EXERCISE OBJECTIVE :: In the post about Soe's Christianity, what does "Siram Rampe" involve?

SUPPLIED TEXT ::
Friday, November 9, 2018

Soe’s Christianity and “Siram Rampe” Tradition





People or society in SoE best known as Dawanesse/Timoresse. According to the story that I heard from the elders and the information which I got from the internet, the name of Dawanesse was given by Western people who visited Soe town. This name was only given to the original inhabitant. Even though, there are some new comers called themselves as Dawanesse. It is because they have lived for long time in Soe.
            Even, it just a small town, Soe has many interesting things to be discussed, especially the things related to the people’s tradition and religion. One thing that always be an interesting thing to be discussed is “Soe’s Christianity and their traditions or habits.”
            Soe’s Christianity is the persons who live in Soe and their religion is Christian. It’s including Protestant and Catholic. Almost the societies in Soe are Christianity. As a Christian they go to church, believe in God/Lord, Jesus Christ, Christ’s teachings, Holly Gosh and the Bible. They live accordingly what they believe and based on what the Bible says.
            Beside almost all societies are Christianity, Soe also have many traditions or habits that the societies keep running them until now. The traditions become a part of them and be inseparable things of their life. One of the habits that the societies do until now is “Siram Rampe” 
            “Siram Rampe” is a habit where the members in a family go to the funeral to spread rampe or mixed flowers (it consists of some flowers and a plant called ‘Bonak’) on the gravestone of their family who passed away.

RECORDS SHOWN ::
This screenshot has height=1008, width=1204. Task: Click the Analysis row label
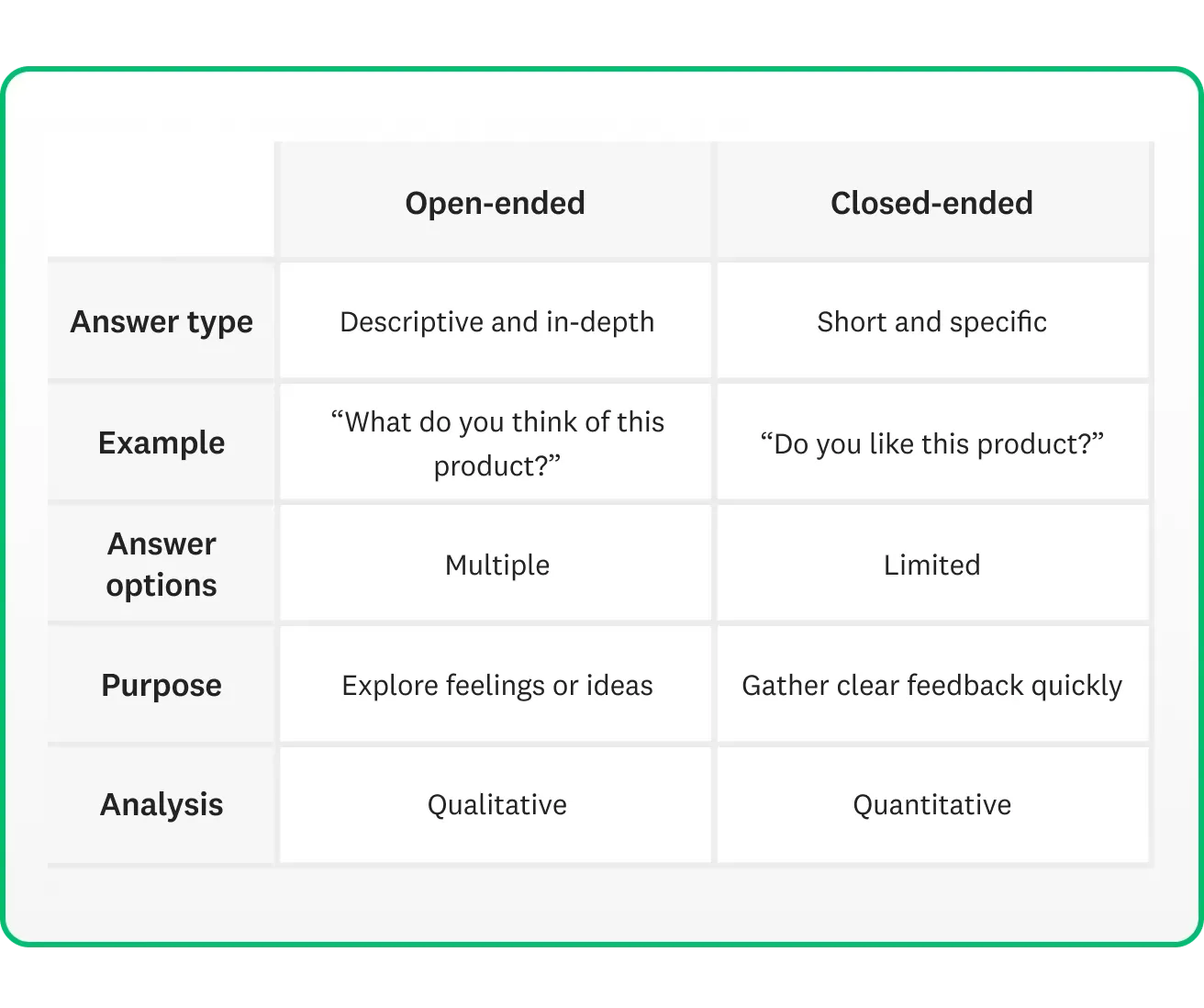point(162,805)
...
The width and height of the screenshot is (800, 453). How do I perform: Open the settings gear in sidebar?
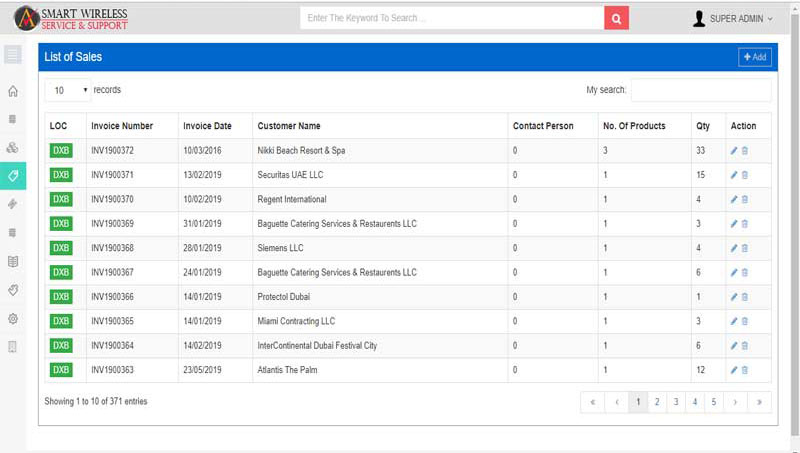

RESULT OF THE TASK :: Family members go to the grave of a relative who has died and spread rampe, a mix of flowers and a plant called 'Bonak', on the gravestone.